Competition Celebrates Diverse Business Responses to SDG #7: Affordable & Clean Energy
Editor’s Note: This article is the third in a four-part series highlighting private sector leadership supporting the achievement of the UN’s Sustainable Development Goals (SDGs). The Global SDG Awards seek to recognize and celebrate companies that are creating profitable and innovative solutions with the potential to create a sustainable and more equitable world.
2035. This is the year in which we will meet the energy “point of singularity,” predicted by research consultancy Wood MacKenzie. It is the point at which the old guard of coal and fossil fuels will finally be overcome by renewables, fleets of electric cars and an increase in green social investments.
The point of singularity details the global energy transition we are currently living in—a process that has occurred numerous times throughout history.
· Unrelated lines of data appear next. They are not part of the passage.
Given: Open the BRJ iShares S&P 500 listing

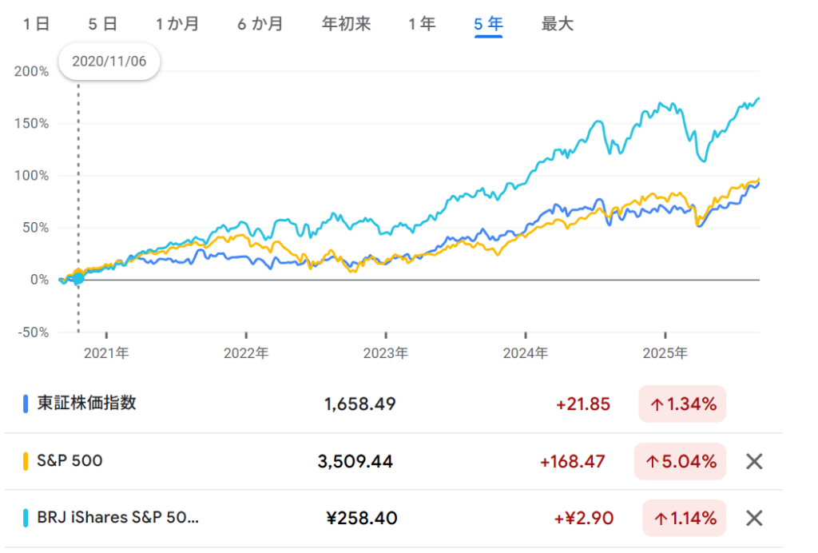Looking at the screenshot, I should 117,518.
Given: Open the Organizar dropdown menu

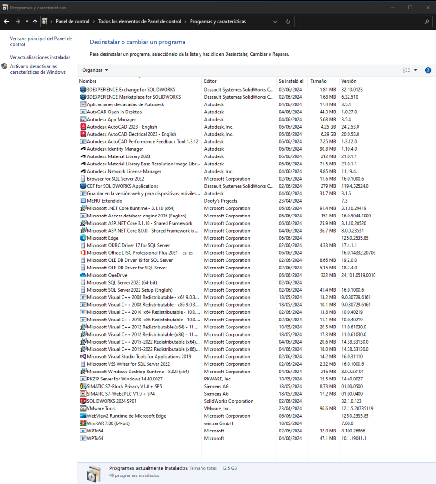Looking at the screenshot, I should (x=95, y=70).
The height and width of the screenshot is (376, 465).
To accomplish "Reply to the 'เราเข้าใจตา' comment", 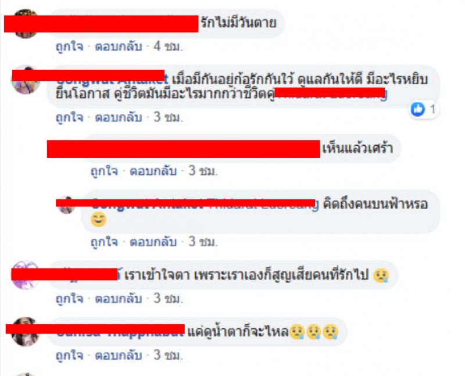I will [x=119, y=299].
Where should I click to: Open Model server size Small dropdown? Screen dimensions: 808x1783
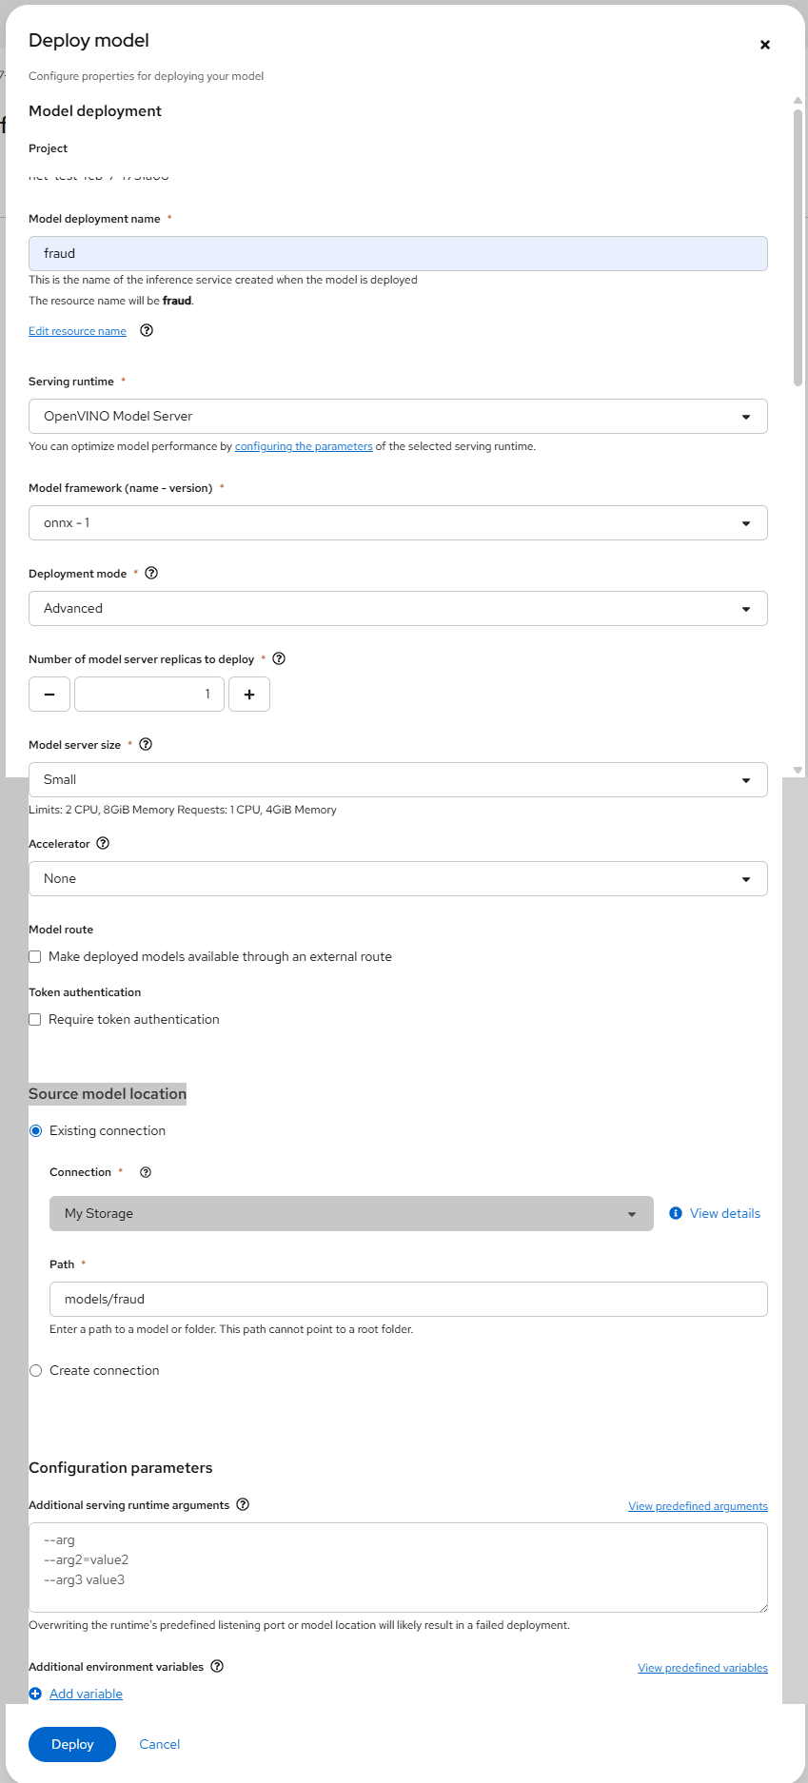click(398, 780)
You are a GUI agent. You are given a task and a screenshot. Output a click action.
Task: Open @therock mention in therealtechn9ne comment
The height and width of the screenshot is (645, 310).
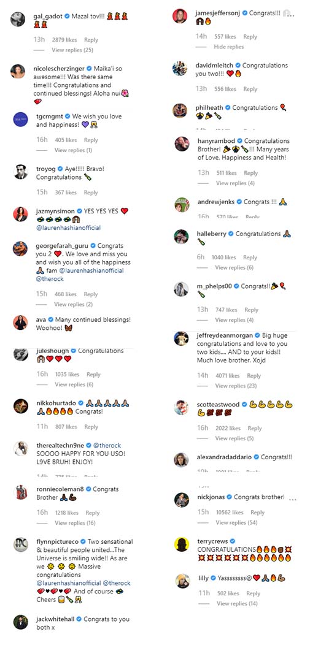(107, 446)
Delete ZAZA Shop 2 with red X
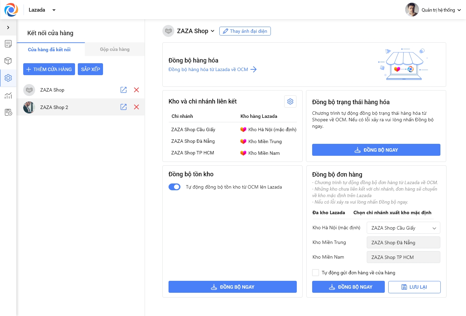This screenshot has height=316, width=466. (136, 107)
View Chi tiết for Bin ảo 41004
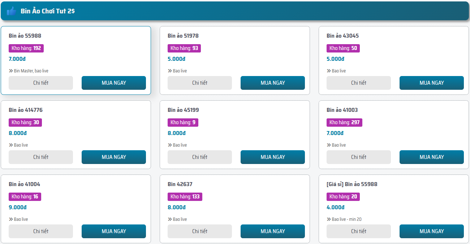This screenshot has width=470, height=244. pos(41,231)
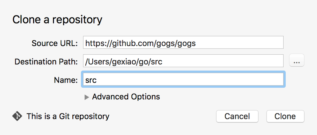Screen dimensions: 317x135
Task: Click the "This is a Git repository" status text
Action: pos(68,116)
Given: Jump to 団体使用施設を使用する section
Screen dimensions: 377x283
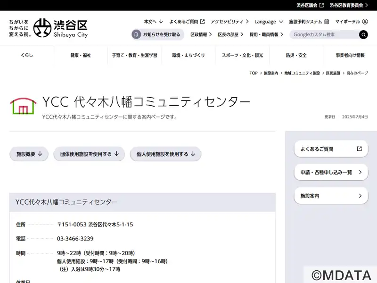Looking at the screenshot, I should [89, 154].
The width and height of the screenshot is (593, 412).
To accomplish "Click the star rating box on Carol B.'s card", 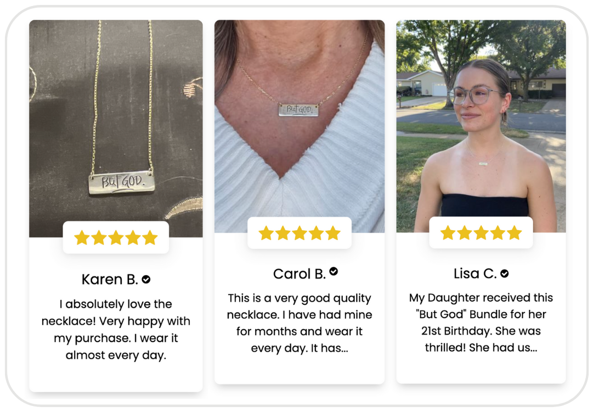I will pos(300,233).
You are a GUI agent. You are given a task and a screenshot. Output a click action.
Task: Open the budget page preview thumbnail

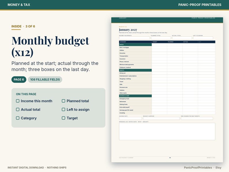tap(167, 90)
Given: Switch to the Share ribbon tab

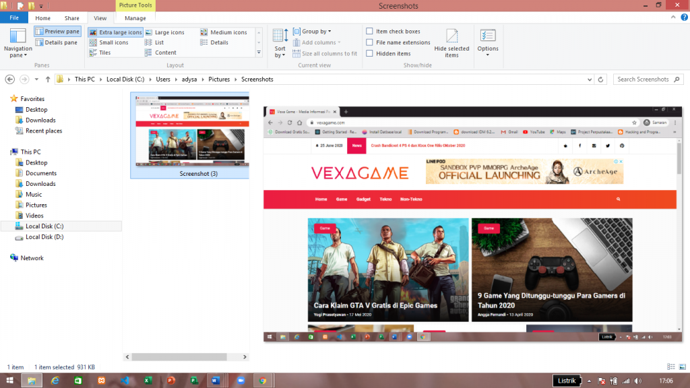Looking at the screenshot, I should click(x=71, y=18).
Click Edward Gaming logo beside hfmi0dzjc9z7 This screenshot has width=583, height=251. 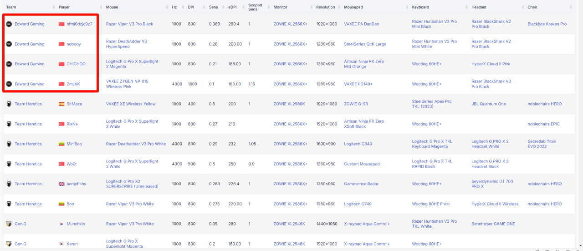(x=9, y=24)
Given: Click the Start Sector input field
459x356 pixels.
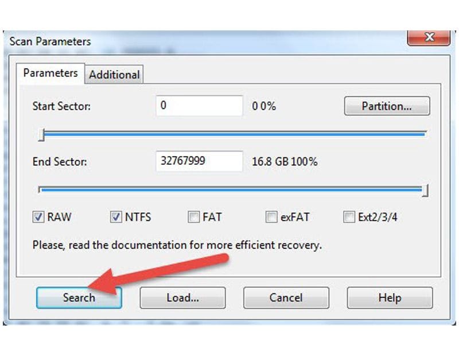Looking at the screenshot, I should [x=199, y=106].

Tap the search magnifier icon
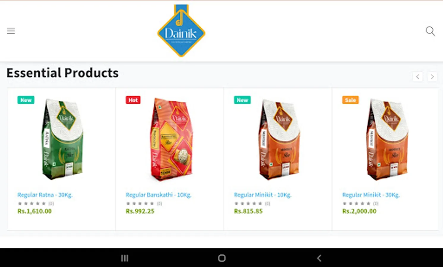click(x=430, y=31)
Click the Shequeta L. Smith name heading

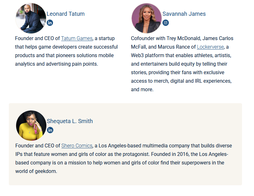[70, 121]
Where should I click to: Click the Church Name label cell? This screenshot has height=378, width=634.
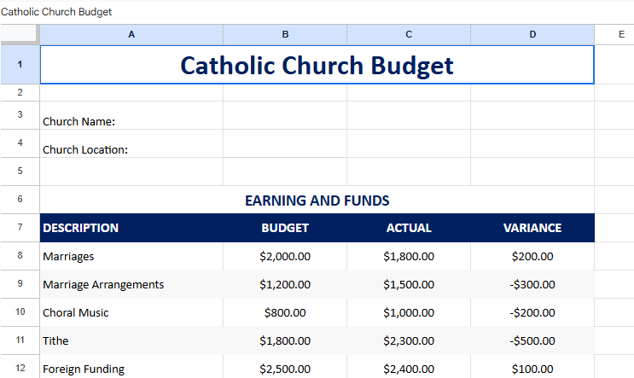[x=131, y=121]
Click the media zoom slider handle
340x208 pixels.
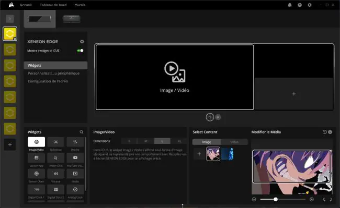[x=275, y=199]
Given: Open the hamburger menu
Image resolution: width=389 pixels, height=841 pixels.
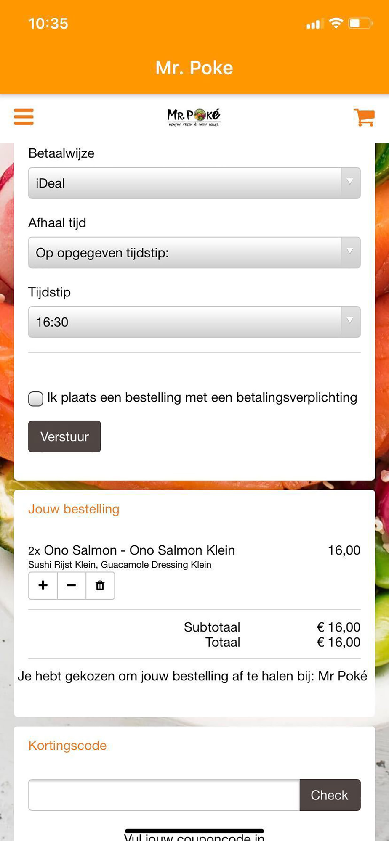Looking at the screenshot, I should click(24, 117).
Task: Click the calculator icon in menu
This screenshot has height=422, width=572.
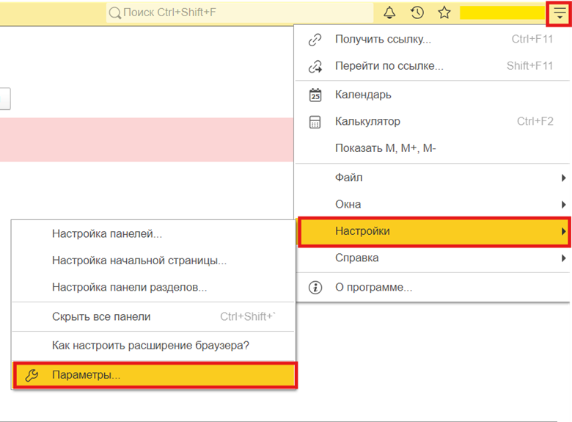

The 18th century saw a shift from wood and animal waste to coal, which fueled the industrial revolution. Another shift occurred in the late 19th and early 20th centuries when oil and gas were proven to be a superior in power to the energy sources that came before.
In the Photo: We have had two “global energy transitions” over the past three hundred years: wood and animal waste gave way to coal, which gave way to oil and gas as primary sources of energy. Photo Credit: Pixabay
Economic, social and environmental challenges we find ourselves facing today necessitates bold action to hasten this global energy transition to a diverse renewable future. Sixty per cent of global greenhouse gas emissions that contribute to climate change is a result of the use of non-renewables like coal and fossil fuels. And although the growth rate of renewables generated by the energy sector has been around eight per cent per year since 2010, the International Renewable Energy Agency (IRENA) predicts the need to accelerate six times its current rate if we are to achieve the targets outlined in the Paris Accord to limit global temperature rise and to achieve Goal 7 of the SDGs to provide clean and affordable energy for all.
Wood MacKenzie’s 2035 point of singularity prediction, a mere 17 years away, may seem ambitious. According to a new Intergovernmental Panel on Climate Change (IPCC) report, however, we will exceed our carbon dioxide budget (the maximum level of CO2 emissions) allowed to limit the global temperature rise to 1.5C above pre-industrial times in less than 10 years—seven years sooner than the anticipated turning point for renewable energies. And the implications of pushing the point of singularity back will be disastrous.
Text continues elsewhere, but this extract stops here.